As Walter has taught me, along with my good friend who I impose on much too much, Chris Schroeder of Duke, the country has done this particularly when it is deeply divided and when the balance of the Court is at stake.

Think of how the world has changed since Justice O'Connor first joined the high Court. In 1981, almost none of us had computers. E-mail was largely a figment of the imagination. The Internet was a narrow path being blazed on the frontier of technology, not an Information Superhighway. Imagine what our world will look like in the year 2030 when today's nominee, God willing, could be expected to retire.

Long after Saddam Hussein is dust, after phrases like "CIA leak" are tossed into the scrap heap of historical trivia, long after President Bush and Joe Biden are gone from Washington, far into the 21st century our newly minted Supreme Court Justice will be making critical, critical decisions about the kind of country my children, grandchildren, and great-grandchildren will be living in.

Now, I'm not going to prejudice whether I in the end will vote for or against Judge Roberts. He came to see me, and I told him straightforwardly what I wanted to know. I didn't ask him his views at the time. I said, "Judge Roberts, there are two things at stake" -- and I mentioned them here -- "how far can government intervene into the areas of personal autonomy? How far? What limits does the Constitution provide, if any? And the other side of that coin is to what degree can the government act as a shield to prevent the powerless and the less powerful from the imposition of the heavy economic hand of corporations?" And I said, "lastly, Judge, I want to know your view of stare decisis as a Supreme Court Justice."

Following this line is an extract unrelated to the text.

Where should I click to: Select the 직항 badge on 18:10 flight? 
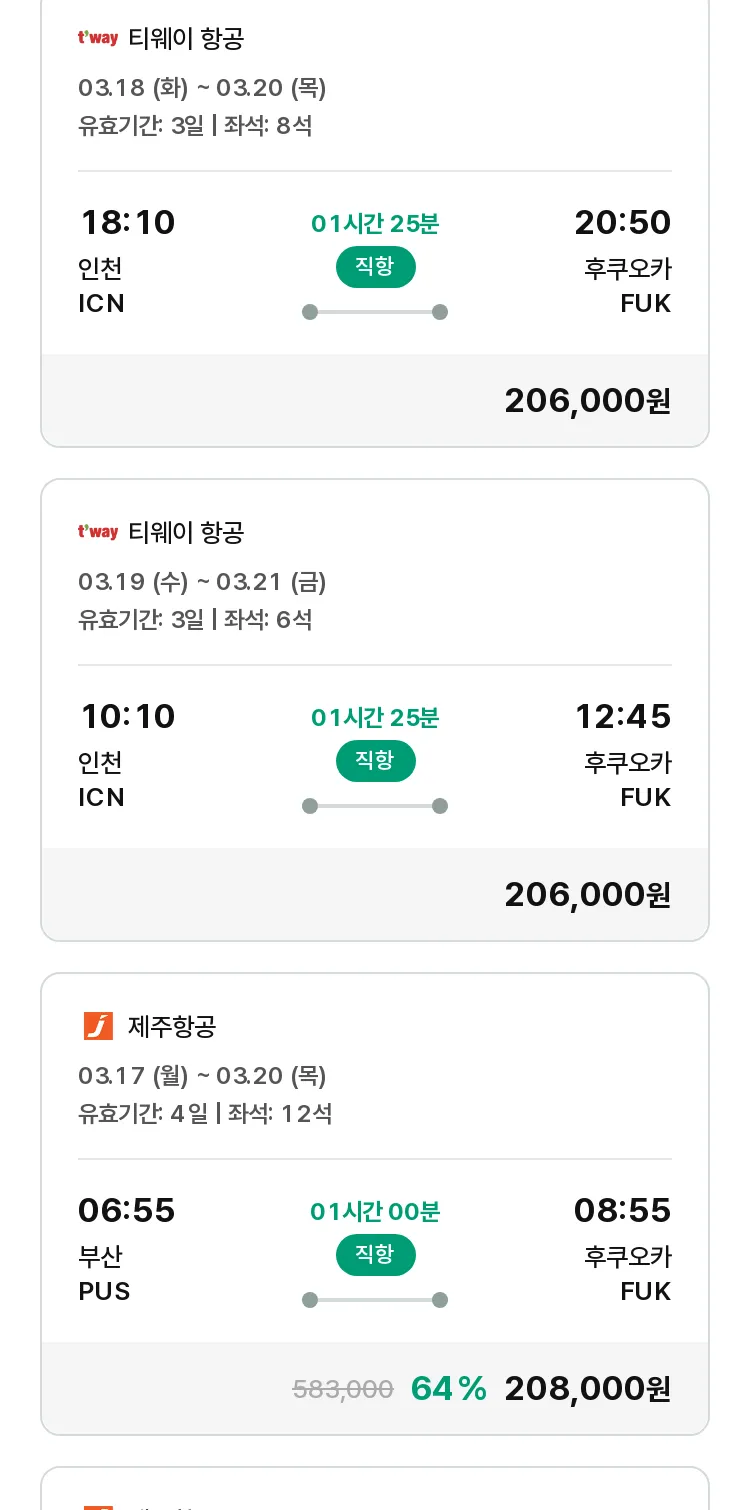pyautogui.click(x=375, y=267)
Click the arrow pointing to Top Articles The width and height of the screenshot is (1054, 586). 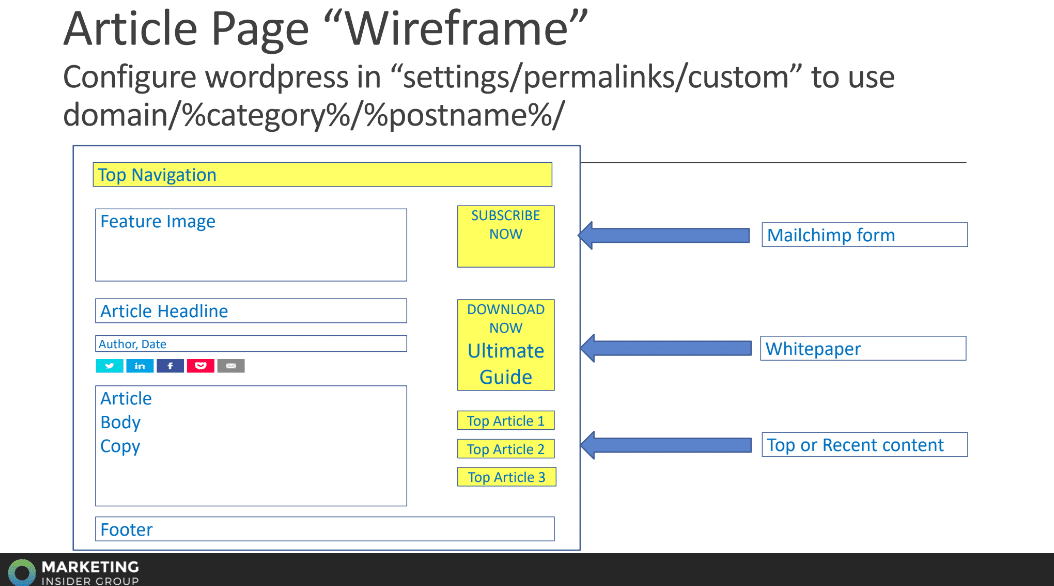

It's not the test, I told him, whether or not he's an honorable, intelligent, and well-respected man. To the best of my knowledge, he is.

The Senate is charged first with coming to some understanding of the nominee's constitutional disposition toward the great questions of the day, and second with expressing his judgment as to whether or not those views are acceptable at a time when we have a closely balanced Supreme Court.

Judge Roberts finds himself a fulcrum in our deeply divided nation, upon which great constitutional questions hang in the balance. He has become the embodiment of people's hopes and fears about where the Constitution heads in the future. For the American people -- and we vastly underestimate the soundness of their judgment -- fully understand that the decisions a new Justice will make will affect the very way they can live their lives for a long time to come.

It's an unenviable position and an enormous responsibility for Judge Roberts. I will examine if, in my opinion, he is prepared to protect the personal autonomy of Americans as well as the ability of the government to act as a shield to protect those with less power from the abuse of powerful interests. And the critical determination -- critical for me -- will be his judgment on stare decisis. These questions will determine how I will vote.

For I want to make it clear to you -- and especially you students here -- after you go through the great constitutional law scholars under which you study, and they talk to you about the way in which the Founders may or may not have intended the "advise and consent" clause to work, I suggest you do what I suggest my students do.

Take off your legal scholarship hat, stand back, and ask yourself the rhetorical question: can you imagine on that hot, steamy summer, with the Founders sitting on the second floor so no one could hear what they were doing; can you imagine them saying, by the way, we are going to have three co-equal branches of government. Two of them will be able to be scrutinized by the American people, and the presumption will be that they are not entitled to the office unless a majority of the people conclude they should hold the office. But the third branch, all we want to know is are they honorable, decent, and straightforward?

And as my little granddaughter says, "Pop, give me a break."

Thank you very much, ladies and gentlemen, for listening.